As poster Pearse suggests, there's a type of gay rightwinger who, far from resenting the closet, relishes the secrecy and power over others that his double life bestows. Such Walter Mitty-esque gays are attracted to fascism and, of course, to swaggering military men. They feel superior to the unsophisticated rubes who couldn't begin to imagine their secret world. They maintain wives and families, and would never risk public affectional love relationships with the men they have sex with.

Before the former Karmak office manager, beer distributor employee, and man of the night "hot military stud" Jeff Gannon was admitted to the White House press corps, he graduated from a two-day broadcast journalism "school" operated by the Morton C. Blackwell Institute wing of nuttery of which Rove is also a patron.

Recall that nothing important happens in the White House that Rove hasn't approved or, more likely, ordered.

At the White House, where Gannon arrived in late 2002 or early 2003, he seemed to have insider connections. According to rawstory.com, Gannon told a news producer for a major network's local affiliate that the U.S. was about to attack Iraq four hours before Bush's speech announced it. Gannon reportedly also had early word that the president would be making the speech to the nation. Rawstory.com reported that the producer said that Gannon also had surprisingly early and accurate scoops for other big stories, such as the CBS faked National Guard documents imbroglio.

A most curious note in the saga of Gannon, who was active in his college alumni association under his real name, James Dale ("JD") Guckert, is a line in the group's August 2003 newsletter explaining Guckert's absence from the chapter's July 17th meeting: "Jody Yozviak was absent but sent a report and JD Guckert was busy entertaining the Prime Minister of Great Britain (not a joke). "

Not a joke?! It certainly sounds like a very odd joke. Gannon/Guckert filed a short item on the Bush-Blair meeting for "Talon" that day, and a longer one the following day.

In the Plame affair, Gannon has boasted on his blog that he was the first to report on how former ambassador Joseph Wilson, the husband of then-covert CIA agent Valerie (nee Plame) Wilson was chosen for the fact-finding trip to Niger. He was also among the journalists reportedly subpoenaed by the federal grand jury in 2004; whether or not he was actually called by the jury is in doubt, although he has said he was interviewed by two FBI agents at his home.
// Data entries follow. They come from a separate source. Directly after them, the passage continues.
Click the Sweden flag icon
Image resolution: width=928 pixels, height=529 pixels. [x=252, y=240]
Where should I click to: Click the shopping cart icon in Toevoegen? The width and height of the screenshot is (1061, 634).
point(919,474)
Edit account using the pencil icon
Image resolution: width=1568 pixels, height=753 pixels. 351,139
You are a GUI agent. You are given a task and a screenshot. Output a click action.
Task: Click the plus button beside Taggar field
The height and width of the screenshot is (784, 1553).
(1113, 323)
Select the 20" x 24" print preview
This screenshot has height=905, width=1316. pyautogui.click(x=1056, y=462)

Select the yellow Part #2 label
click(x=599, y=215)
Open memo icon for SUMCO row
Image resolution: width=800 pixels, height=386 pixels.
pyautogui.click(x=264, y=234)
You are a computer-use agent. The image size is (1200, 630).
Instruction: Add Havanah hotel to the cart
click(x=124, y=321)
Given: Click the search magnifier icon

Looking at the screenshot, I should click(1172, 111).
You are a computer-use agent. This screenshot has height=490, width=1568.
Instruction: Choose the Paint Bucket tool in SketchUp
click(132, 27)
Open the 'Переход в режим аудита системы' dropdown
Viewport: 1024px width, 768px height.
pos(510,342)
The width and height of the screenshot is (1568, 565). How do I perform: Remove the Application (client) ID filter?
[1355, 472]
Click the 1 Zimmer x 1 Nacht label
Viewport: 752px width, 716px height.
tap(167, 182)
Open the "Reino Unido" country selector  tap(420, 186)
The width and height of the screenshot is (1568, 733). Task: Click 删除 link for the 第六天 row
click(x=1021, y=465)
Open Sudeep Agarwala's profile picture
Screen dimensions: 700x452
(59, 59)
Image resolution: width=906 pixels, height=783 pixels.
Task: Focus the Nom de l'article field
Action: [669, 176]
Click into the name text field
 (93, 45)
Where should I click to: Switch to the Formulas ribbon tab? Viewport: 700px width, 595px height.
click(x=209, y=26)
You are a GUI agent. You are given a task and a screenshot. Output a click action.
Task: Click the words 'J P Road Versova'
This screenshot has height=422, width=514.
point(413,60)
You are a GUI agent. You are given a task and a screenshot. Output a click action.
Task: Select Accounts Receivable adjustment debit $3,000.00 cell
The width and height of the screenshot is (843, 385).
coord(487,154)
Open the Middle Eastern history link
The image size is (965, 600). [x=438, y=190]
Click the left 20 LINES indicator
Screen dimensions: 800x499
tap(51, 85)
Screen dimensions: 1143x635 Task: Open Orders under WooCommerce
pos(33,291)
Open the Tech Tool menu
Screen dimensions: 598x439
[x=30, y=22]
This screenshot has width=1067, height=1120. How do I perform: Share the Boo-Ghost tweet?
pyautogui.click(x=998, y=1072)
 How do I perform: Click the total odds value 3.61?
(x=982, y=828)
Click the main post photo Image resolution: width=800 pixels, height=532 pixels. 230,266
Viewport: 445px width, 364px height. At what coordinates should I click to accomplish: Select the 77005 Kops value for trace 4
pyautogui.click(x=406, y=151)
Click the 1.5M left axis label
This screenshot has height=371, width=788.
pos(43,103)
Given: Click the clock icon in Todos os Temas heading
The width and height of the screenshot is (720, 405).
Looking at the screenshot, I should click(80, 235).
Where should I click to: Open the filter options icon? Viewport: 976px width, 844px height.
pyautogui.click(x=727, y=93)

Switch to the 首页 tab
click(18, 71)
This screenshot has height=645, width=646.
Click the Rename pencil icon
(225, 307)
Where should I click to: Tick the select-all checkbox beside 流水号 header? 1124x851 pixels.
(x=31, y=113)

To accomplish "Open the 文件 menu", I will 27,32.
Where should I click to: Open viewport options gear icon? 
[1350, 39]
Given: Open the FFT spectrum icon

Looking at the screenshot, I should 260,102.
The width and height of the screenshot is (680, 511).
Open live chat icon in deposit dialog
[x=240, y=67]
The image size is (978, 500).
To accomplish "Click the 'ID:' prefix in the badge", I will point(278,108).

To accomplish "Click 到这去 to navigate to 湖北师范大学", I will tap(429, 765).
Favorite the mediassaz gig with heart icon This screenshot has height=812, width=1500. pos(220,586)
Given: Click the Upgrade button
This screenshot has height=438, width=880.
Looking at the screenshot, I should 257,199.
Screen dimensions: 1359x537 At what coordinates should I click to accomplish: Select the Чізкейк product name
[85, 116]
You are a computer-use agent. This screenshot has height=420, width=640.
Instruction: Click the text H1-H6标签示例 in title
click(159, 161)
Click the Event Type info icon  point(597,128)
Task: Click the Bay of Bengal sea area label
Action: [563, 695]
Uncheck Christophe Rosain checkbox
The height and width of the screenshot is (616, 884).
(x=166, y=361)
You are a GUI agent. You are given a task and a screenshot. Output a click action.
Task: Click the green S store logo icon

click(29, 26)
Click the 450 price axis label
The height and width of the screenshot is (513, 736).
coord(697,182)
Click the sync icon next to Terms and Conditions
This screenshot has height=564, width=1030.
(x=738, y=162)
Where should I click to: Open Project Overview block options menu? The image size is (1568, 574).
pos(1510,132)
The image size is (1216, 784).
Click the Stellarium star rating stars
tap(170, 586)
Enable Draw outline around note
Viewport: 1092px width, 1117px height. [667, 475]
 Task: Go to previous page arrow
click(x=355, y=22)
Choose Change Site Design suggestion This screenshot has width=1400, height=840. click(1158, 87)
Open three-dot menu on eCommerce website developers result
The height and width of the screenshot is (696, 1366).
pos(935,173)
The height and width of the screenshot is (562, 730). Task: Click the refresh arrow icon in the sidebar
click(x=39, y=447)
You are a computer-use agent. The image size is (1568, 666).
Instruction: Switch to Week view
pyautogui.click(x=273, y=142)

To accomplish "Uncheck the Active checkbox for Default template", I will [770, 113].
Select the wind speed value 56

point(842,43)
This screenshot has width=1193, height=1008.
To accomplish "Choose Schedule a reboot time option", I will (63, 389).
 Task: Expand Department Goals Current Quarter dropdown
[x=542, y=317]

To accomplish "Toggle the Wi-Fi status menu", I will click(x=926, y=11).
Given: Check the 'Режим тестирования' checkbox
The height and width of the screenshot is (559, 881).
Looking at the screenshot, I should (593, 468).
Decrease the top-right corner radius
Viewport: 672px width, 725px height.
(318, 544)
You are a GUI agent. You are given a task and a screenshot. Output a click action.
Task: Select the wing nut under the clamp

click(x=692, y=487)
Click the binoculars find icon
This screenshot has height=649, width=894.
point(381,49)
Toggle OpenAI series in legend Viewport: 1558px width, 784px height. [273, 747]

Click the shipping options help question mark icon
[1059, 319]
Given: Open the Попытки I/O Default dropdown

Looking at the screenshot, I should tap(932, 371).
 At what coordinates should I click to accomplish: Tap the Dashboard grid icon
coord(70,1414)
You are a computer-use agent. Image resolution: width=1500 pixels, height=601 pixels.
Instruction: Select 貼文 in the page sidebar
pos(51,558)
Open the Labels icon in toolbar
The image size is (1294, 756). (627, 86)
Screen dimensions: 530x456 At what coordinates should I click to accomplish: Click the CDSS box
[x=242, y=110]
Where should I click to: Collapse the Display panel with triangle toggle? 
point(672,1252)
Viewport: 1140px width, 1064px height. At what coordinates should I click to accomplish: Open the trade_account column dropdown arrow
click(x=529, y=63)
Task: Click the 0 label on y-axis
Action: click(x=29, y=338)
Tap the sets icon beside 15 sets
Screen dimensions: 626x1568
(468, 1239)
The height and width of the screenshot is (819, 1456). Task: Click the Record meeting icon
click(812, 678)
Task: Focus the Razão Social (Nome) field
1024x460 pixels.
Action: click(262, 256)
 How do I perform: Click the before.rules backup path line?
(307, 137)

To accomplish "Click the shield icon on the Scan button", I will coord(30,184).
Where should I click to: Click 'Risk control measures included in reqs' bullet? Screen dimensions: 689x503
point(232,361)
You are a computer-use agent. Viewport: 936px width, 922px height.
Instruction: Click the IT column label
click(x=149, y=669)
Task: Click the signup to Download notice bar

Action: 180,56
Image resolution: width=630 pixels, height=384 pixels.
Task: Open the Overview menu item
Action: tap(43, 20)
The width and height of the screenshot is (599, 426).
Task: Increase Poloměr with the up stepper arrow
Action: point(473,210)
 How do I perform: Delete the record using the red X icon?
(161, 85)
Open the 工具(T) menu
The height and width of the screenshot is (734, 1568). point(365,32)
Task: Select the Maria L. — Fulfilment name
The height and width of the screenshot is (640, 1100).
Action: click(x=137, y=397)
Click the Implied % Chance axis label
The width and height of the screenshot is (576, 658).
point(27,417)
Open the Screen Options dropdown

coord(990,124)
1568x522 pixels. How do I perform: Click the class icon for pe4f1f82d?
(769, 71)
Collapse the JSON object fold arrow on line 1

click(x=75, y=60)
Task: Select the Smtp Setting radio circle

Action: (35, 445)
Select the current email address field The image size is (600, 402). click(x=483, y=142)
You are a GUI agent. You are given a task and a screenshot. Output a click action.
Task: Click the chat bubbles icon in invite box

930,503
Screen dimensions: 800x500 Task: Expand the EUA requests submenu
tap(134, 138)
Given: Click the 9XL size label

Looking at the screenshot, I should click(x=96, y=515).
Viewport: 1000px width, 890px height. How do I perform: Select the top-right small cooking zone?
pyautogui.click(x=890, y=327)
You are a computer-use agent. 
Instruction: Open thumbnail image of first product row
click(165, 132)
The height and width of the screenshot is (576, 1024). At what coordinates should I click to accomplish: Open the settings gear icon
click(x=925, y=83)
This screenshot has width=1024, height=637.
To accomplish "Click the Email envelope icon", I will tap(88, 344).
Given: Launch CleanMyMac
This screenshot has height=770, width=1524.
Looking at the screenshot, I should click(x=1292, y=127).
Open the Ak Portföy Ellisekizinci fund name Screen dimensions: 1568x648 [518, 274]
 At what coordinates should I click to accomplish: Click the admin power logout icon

The federal investigators' interest in Gannon seems to have been sparked by his reference to a classified memo, whose accuracy the CIA has disputed, in his October 2003 interview with Joseph Wilson. Gannon asked Wilson: "An internal government memo prepared by U.S. intelligence personnel details a meeting in early 2002 where your wife, a member of the agency for clandestine service working on Iraqi weapons issues, suggested that you could be sent to investigate the reports. Do you dispute that?'"

Tom Maguire of JustOneMinute points out that an October 17 Wall Street Journal story described the memo in words almost identical to those used by Gannon, suggesting that Gannon may have based his question on the newspaper story alone. But as any journalist knows, you may have a primary source in one hand but still find it easier to frame a question from a well-written summary.

Joseph Wilson has put the time of the interview as not more than a week before Gannon published it on October 28, 2003. Another key to the date is Wilson's reference during the interview to a Rotary Club speech he gave "last week." An Epluribus Media report on Daily Kos links to the club newsletter dating the speech on October 8. [Correction: A better key to the date derives from Gannon's mention during the interview of a Nicholas Kristof New York Timescolumn mentioning Aldrich Ames, which was published October 11, 2003.)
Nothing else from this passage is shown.